··· Records for processing ···

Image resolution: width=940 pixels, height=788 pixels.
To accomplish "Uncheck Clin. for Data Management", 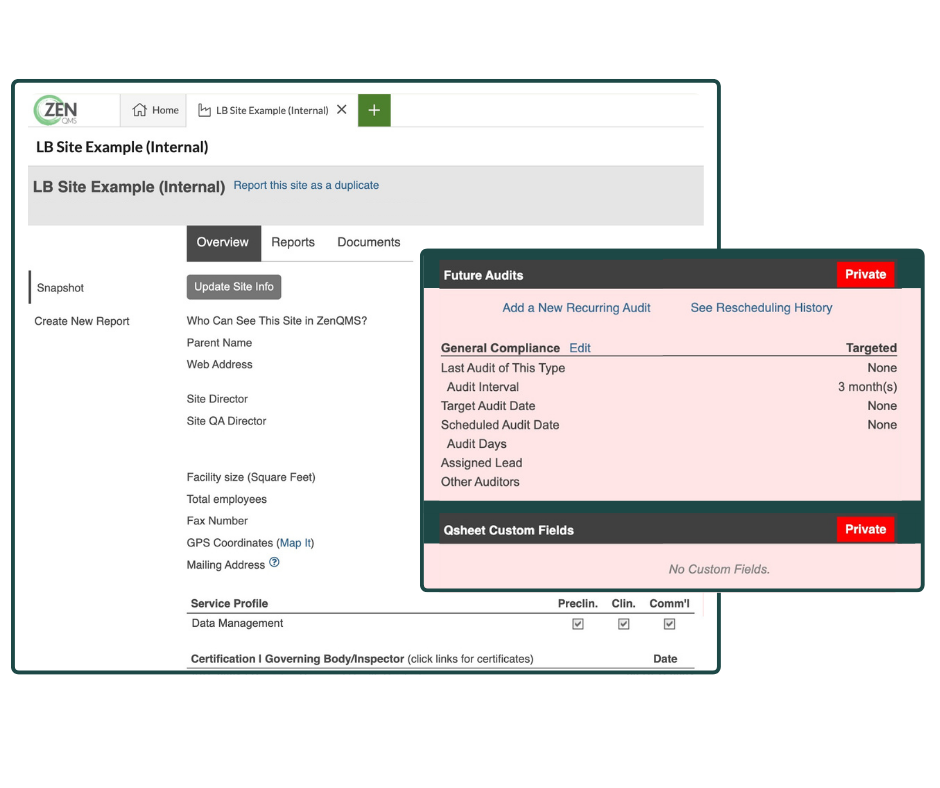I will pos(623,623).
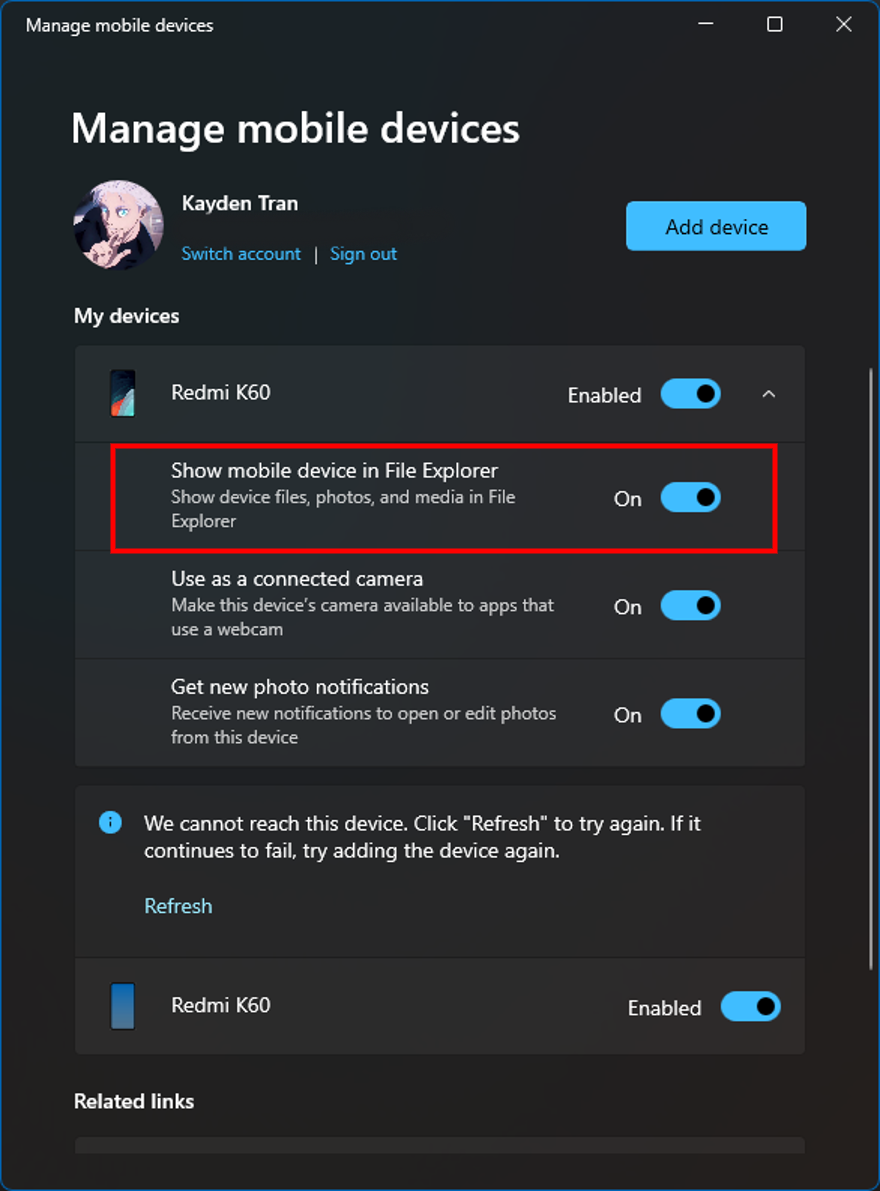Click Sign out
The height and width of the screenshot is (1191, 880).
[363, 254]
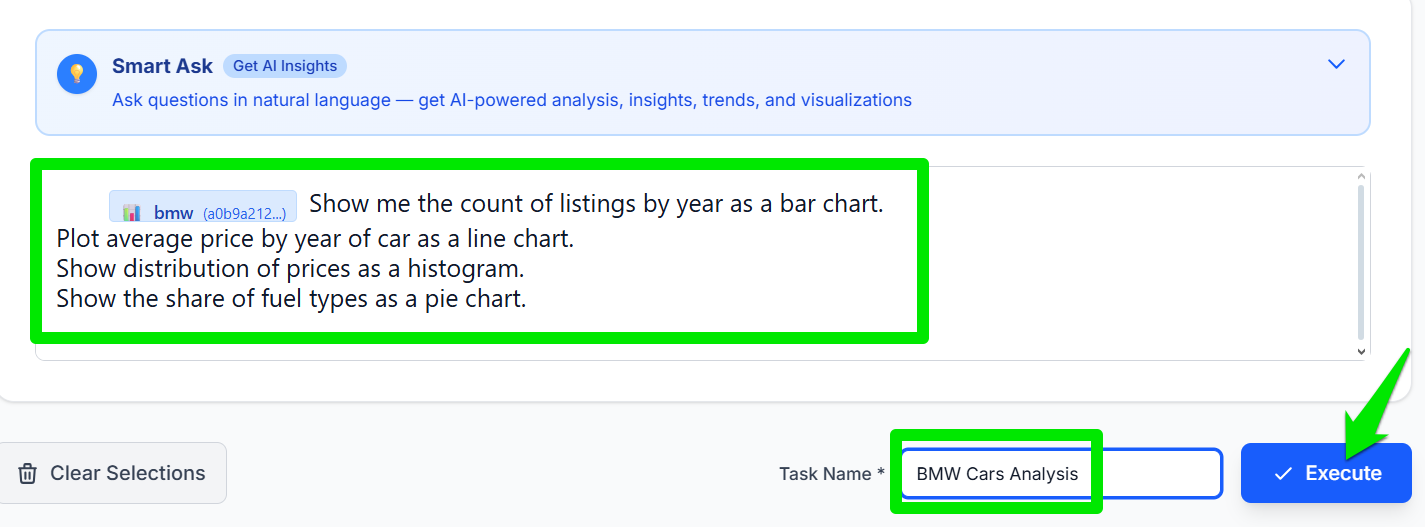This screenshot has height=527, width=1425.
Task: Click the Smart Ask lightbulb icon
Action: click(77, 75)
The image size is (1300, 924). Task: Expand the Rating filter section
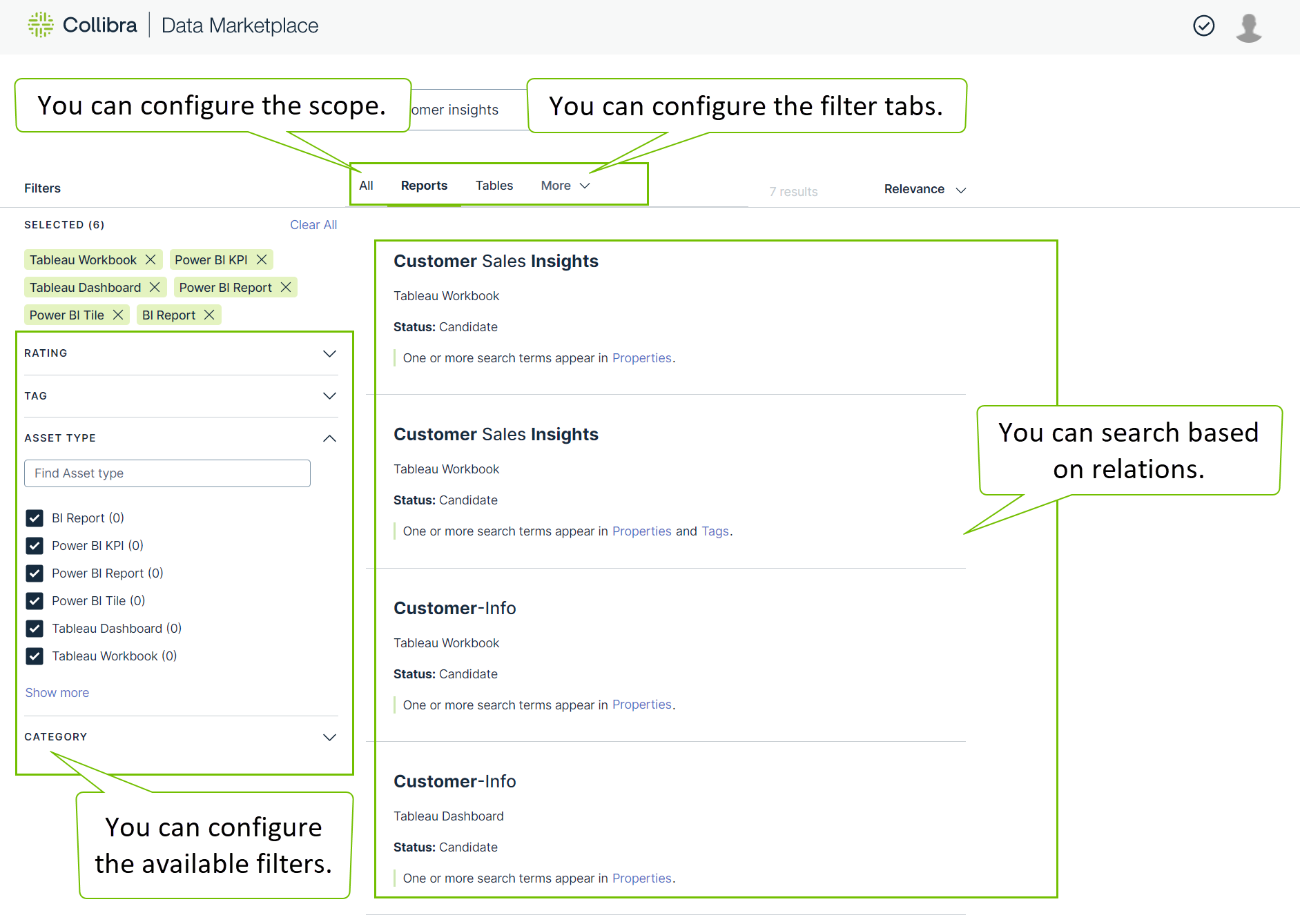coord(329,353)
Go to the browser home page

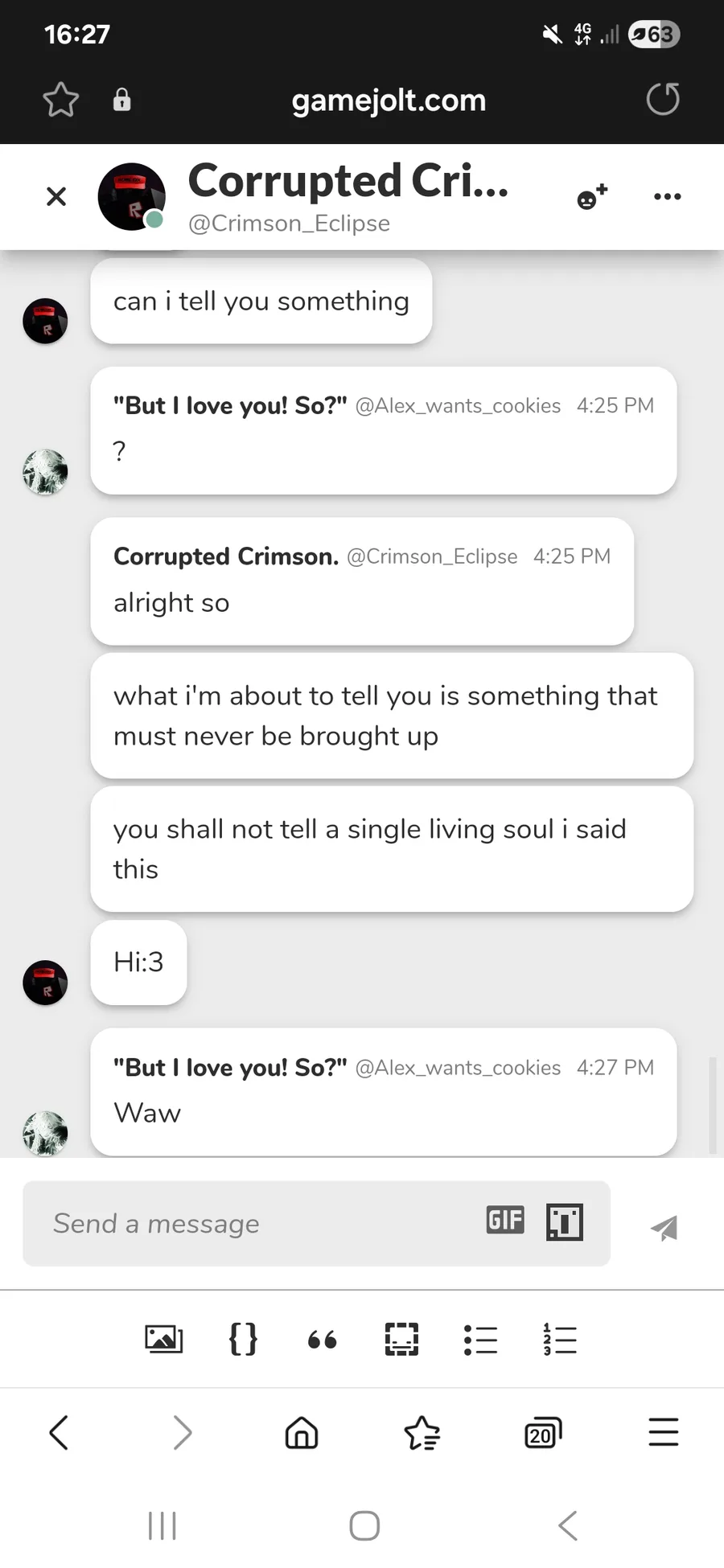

···

--- Description of the task ---
Exclude the pictures and write out exactly the lines from the one holding "The image size" through the end of the entries, inclusive, and only those.

--- Written answer ---
The image size is (1300, 924). Task: Expand the Rating filter section
coord(329,353)
Go to the browser home page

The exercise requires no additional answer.